**WORK REQUEST**
Of the entries below, restate word for word only the section that runs from the line with "[Chevrolet Cavalier Form-Fit Indoor Car Covers, Bright" to the line with "LEARN MORE [link] (123, 641)", counting both ends.

**DATA FOR THIS TASK**
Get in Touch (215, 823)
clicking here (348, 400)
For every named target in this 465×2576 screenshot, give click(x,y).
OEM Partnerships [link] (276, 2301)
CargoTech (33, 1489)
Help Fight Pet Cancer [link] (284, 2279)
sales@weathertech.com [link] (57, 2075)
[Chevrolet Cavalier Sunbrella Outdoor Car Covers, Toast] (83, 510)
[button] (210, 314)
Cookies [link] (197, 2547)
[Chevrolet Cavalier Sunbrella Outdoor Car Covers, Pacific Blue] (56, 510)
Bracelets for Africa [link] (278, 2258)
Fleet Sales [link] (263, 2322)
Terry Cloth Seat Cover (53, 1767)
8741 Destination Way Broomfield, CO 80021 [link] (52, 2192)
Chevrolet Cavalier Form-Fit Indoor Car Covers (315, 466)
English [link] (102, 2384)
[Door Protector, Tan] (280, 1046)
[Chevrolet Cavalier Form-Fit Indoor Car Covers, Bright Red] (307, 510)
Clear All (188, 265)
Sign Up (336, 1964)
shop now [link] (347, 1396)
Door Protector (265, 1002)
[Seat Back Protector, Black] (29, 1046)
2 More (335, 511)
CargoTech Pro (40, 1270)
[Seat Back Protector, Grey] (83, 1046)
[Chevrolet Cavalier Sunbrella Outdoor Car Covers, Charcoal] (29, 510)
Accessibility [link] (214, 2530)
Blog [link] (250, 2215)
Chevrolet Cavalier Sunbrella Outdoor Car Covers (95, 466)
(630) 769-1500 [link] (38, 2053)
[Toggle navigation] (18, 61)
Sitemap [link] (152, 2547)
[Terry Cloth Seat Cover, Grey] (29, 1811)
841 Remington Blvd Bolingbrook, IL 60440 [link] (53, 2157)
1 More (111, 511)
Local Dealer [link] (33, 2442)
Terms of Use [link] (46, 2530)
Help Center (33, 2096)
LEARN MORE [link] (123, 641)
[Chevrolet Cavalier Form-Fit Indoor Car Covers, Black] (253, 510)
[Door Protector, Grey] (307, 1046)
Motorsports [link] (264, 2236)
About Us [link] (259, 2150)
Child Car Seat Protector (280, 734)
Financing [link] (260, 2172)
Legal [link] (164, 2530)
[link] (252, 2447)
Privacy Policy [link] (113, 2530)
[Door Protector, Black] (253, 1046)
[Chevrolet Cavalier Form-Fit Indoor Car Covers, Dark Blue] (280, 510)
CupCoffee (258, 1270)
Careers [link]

**TASK ANSWER**
[Chevrolet Cavalier Form-Fit Indoor Car Covers, Bright Red] (307, 510)
Clear All (188, 265)
Sign Up (336, 1964)
shop now [link] (347, 1396)
Door Protector (265, 1002)
[Seat Back Protector, Black] (29, 1046)
2 More (335, 511)
CargoTech Pro (40, 1270)
[Seat Back Protector, Grey] (83, 1046)
[Chevrolet Cavalier Sunbrella Outdoor Car Covers, Charcoal] (29, 510)
Accessibility [link] (214, 2530)
Blog [link] (250, 2215)
Chevrolet Cavalier Sunbrella Outdoor Car Covers (95, 466)
(630) 769-1500 [link] (38, 2053)
[Toggle navigation] (18, 61)
Sitemap [link] (152, 2547)
[Terry Cloth Seat Cover, Grey] (29, 1811)
841 Remington Blvd Bolingbrook, IL 60440 [link] (53, 2157)
1 More (111, 511)
Local Dealer [link] (33, 2442)
Terms of Use [link] (46, 2530)
Help Center (33, 2096)
LEARN MORE [link] (123, 641)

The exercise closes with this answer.